TASK REQUIREMENTS: Quote the records exactly as they stand, from the line that contains "Click the Nov" up to and including the line that contains "Action: tap(1321, 213)".

AVAILABLE RECORDS:
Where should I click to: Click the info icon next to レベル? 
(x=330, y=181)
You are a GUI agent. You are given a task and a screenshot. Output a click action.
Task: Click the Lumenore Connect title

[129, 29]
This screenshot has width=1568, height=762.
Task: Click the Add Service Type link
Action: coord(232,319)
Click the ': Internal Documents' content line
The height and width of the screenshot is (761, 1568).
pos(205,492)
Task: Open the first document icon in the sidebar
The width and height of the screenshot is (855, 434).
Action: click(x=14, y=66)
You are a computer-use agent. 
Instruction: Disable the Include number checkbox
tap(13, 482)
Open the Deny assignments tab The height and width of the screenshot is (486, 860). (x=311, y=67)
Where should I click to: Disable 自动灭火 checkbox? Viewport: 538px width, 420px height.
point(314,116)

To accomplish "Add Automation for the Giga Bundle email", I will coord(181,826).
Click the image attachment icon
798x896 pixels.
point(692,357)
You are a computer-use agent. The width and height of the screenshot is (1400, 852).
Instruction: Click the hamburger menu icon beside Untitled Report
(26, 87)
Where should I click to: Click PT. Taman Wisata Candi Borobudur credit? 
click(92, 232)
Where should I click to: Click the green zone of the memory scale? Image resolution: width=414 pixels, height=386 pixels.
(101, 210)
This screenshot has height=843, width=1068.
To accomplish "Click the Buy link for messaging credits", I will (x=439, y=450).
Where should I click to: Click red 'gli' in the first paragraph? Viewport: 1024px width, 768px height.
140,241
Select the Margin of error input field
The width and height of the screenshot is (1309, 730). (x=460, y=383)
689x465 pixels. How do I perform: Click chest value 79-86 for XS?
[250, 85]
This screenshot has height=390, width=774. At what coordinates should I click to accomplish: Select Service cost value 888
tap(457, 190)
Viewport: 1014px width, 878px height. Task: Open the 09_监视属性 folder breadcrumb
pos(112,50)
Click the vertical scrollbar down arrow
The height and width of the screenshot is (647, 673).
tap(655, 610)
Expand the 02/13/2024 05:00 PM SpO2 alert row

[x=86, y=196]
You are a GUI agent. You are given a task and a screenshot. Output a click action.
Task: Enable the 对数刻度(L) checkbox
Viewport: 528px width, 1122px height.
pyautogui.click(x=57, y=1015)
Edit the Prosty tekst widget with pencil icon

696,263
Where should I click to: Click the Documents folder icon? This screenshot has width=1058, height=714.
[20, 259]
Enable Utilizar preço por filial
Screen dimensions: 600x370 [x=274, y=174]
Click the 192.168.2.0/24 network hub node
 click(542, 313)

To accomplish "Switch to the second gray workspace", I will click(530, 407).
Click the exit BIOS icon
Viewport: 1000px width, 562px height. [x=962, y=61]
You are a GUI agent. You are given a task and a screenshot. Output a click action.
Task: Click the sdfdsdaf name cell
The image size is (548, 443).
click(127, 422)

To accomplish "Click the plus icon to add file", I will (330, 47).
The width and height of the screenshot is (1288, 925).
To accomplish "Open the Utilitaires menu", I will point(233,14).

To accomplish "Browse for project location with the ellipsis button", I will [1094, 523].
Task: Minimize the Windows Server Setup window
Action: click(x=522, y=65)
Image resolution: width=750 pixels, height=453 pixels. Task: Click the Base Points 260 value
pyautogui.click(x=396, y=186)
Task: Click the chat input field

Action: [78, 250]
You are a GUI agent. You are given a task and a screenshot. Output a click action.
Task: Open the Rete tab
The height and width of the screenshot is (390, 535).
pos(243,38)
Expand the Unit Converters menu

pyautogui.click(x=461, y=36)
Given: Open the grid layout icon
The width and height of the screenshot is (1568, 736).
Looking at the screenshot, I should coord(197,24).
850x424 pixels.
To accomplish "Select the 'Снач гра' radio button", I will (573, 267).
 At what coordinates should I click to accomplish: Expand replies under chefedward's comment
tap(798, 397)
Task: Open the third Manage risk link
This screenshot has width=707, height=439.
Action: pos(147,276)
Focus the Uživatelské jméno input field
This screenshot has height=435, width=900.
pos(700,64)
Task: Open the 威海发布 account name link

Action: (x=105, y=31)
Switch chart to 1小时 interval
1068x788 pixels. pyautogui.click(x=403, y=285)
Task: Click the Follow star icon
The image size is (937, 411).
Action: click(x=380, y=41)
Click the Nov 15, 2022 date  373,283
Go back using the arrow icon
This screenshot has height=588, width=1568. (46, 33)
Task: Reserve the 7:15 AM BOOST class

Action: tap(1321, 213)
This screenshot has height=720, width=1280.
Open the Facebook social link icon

RESULT FOR THIS EXERCISE:
Click the Nov 15, 2022 date  373,283
Go back using the arrow icon
This screenshot has height=588, width=1568. (46, 33)
Task: Reserve the 7:15 AM BOOST class

Action: tap(1321, 213)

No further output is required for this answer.